• WORK TO DO:
1. Name every source file the mailing-list message about MERGE mentions below.
2. Transcribe part of the MERGE message word for word. Begin at the words "One thing from" and stop after "in src/backend/executor/README.".

• PAGE TEXT:
-- BEGIN --
| From: | Andres Freund <andres(at)anarazel(dot)de> | 
|---|---|
| To: | Alvaro Herrera <alvherre(at)alvh(dot)no-ip(dot)org> | 
| Cc: | Pg Hackers <pgsql-hackers(at)lists(dot)postgresql(dot)org>, Simon Riggs <simon(dot)riggs(at)enterprisedb(dot)com>, Tomas Vondra <tomas(dot)vondra(at)enterprisedb(dot)com>, Zhihong Yu <zyu(at)yugabyte(dot)com>, Daniel Westermann <dwe(at)dbi-services(dot)com>, Amit Langote <amitlangote09(at)gmail(dot)com>, Justin Pryzby <pryzby(at)telsasoft(dot)com>, Japin Li <japinli(at)hotmail(dot)com>, Erik Rijkers <er(at)xs4all(dot)nl>, Jaime Casanova <jcasanov(at)systemguards(dot)com(dot)ec> | 
| Subject: | Re: support for MERGE | 
| Date: | 2022-01-28 22:19:33 | 
| Message-ID: | 20220128221933.qgu4n7tphdiryjt3@alap3.anarazel.de | 
| Views: | Whole Thread | Raw Message | Download mbox | Resend email | 
| Thread: | |
| Lists: | pgsql-hackers | 
Hi,
On 2022-01-28 17:27:37 -0300, Alvaro Herrera wrote:
> MERGE, v10.  I am much more comfortable with this version; I have
> removed a bunch of temporary hacks and cleaned up the interactions with
> table AM and executor, which is something that had been bothering me for
> a while.  The complete set of changes can be seen in github,
> https://github.com/alvherre/postgres/commits/merge-15
Any chance you could split this into something more reviewable? The overall
diff stats are: 102 files changed, 8589 insertions(+), 234 deletions(-) thats
pretty hard to really review. Incremental commits don't realy help with that.
> I am not aware of anything of significance in terms of remaining work
> for this project.
One thing from skimming: There's not enough documentation about the approach
imo - it's a complicated enough feature to deserve more than the one paragraph
in src/backend/executor/README.
I'm still [1],[2] uncomfortable with execMerge.c kinda-but-not-really being an
executor node.
> The one thing I'm a bit bothered about is the fact that we expose a lot of
> executor functions previously static.  I am now wondering if it would be
> better to move the MERGE executor support functions into nodeModifyTable.c,
> which I think would mean we would not have to expose those function
> prototypes.
-- END --
• RECORDED DATA:
-- BEGIN --
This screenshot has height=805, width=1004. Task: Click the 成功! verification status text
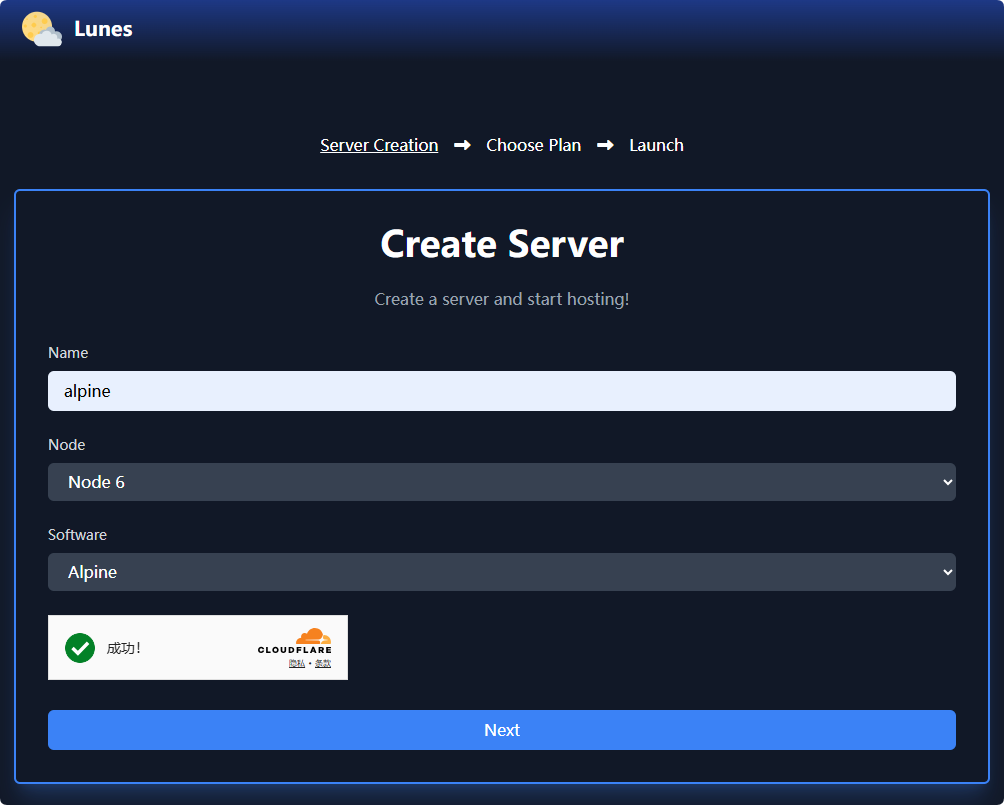tap(124, 648)
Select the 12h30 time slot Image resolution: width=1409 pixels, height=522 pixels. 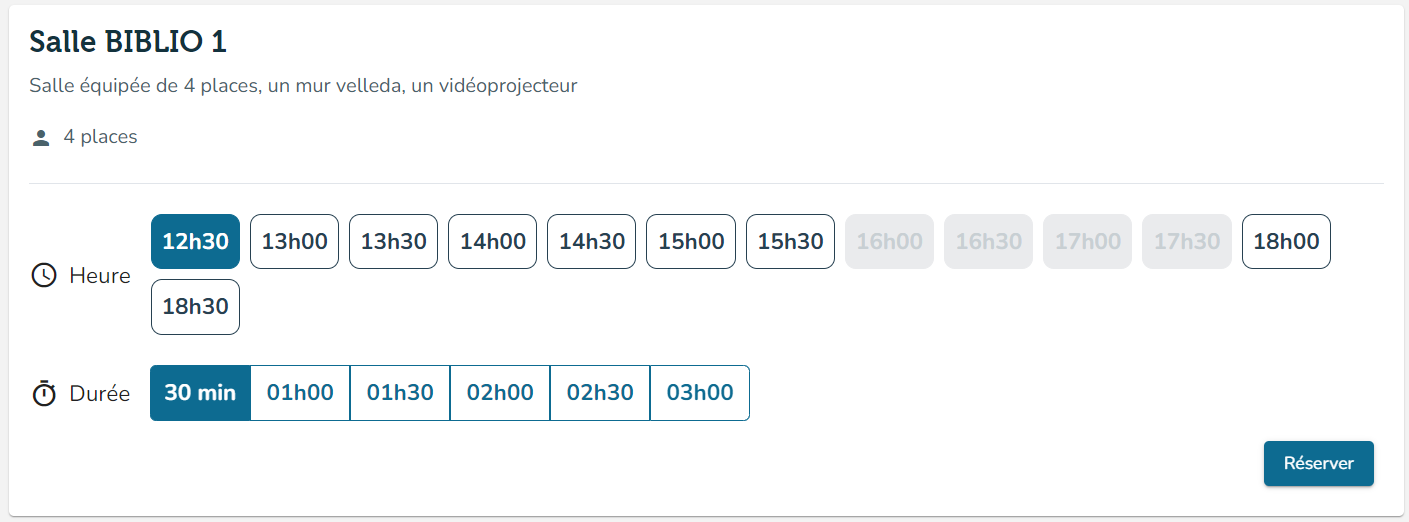pos(195,241)
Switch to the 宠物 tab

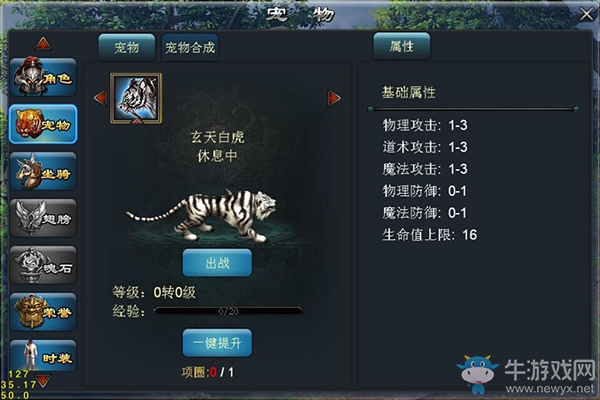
-- END --
• RESULTS OF THE EXERCISE:
1.
- src/backend/executor/README
- execMerge.c
- nodeModifyTable.c

2.
One thing from skimming: There's not enough documentation about the approach
imo - it's a complicated enough feature to deserve more than the one paragraph
in src/backend/executor/README.